58

In Keras, to predict class of a datatest, the predict_classes() is used.

For example:

classes = model.predict_classes(X_test, batch_size=32)

My question is, I know the usage of batch_size in training, but why does it need a batch_size for prediction? how does it work?

malioboro
  • 3,097
  • 4
  • 35
  • 55

2 Answers2

47

Keras can predict multiple values at the same time, like if you input a vector of 100 elements, Keras can compute one prediction for each element, giving 100 outputs. This computation can also be done in batches, defined by the batch_size.

This is just in case you cannot fit all the data in the CPU/GPU RAM at the same time and batch processing is needed.

Dr. Snoopy
  • 55,122
  • 7
  • 121
  • 140
  • ooh, I see, so `batch_size` is to determine the size of the data that fit in CPU/GPU RAM, so the accuracy of the model shouldn't depend on the `predict_classes`'s `batch_size` value right? – malioboro Jun 20 '16 at 01:34
  • 4
    @malioboro That depends. If you, for example, use batch normalization which does not use estimated values during prediction (`mode=1` does that IIRC) then the batch size does indeed have an influence on the outcome. – nemo Jun 20 '16 at 02:13
  • @nemo that's right, I got it :) thanks for your explanation – malioboro Jun 20 '16 at 15:07
  • 3
    For those wondering what @nemo's comment is referring to, see the documentation of [latest Keras 1](https://faroit.github.io/keras-docs/1.2.2/layers/normalization/). From the Keras 2 release notes: "The mode argument of BatchNormalization has been removed; BatchNorm now only supports mode 0" – bers Apr 19 '18 at 13:49
  • 8
    If I want to classify say 10,000 images, is it fastest to pass all images to predict and use a batch_size=10,000? What's the best way to optimize speed of inference of a large number of images? – user3731622 Feb 04 '19 at 23:09
  • I am also interested in the comment above's answer. – b-fg Mar 11 '19 at 07:39
  • @b-fg Its not appropriate for ask a different question in comments, you should make a new question with all information. – Dr.
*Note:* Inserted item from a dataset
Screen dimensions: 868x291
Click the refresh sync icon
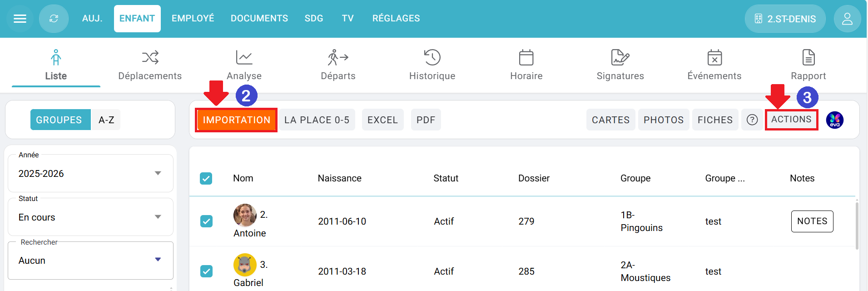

Snoopy Mar 11 '19 at 11:14
  • 4
    However, the tensorflow documentation for predict says: "batch_size: Integer or None. Number of samples per gradient update." So they do talk about gradients they update, which is odd within predict... – frank Feb 23 '20 at 11:54
  • @frank this has been fixed: https://github.com/tensorflow/tensorflow/commit/4721480639b185cc9ce2eb1dbbcd25984a068453 – bers Oct 02 '20 at 08:03
2

The reason is the same , why you need batch size for training, because you cannot fit all data into one single batch

Similarly, if you have millions of data points to predict, it is obviously that you will not be able to pass at one go (single batch).

After all, training and prediction both have a forward pass on the batch data.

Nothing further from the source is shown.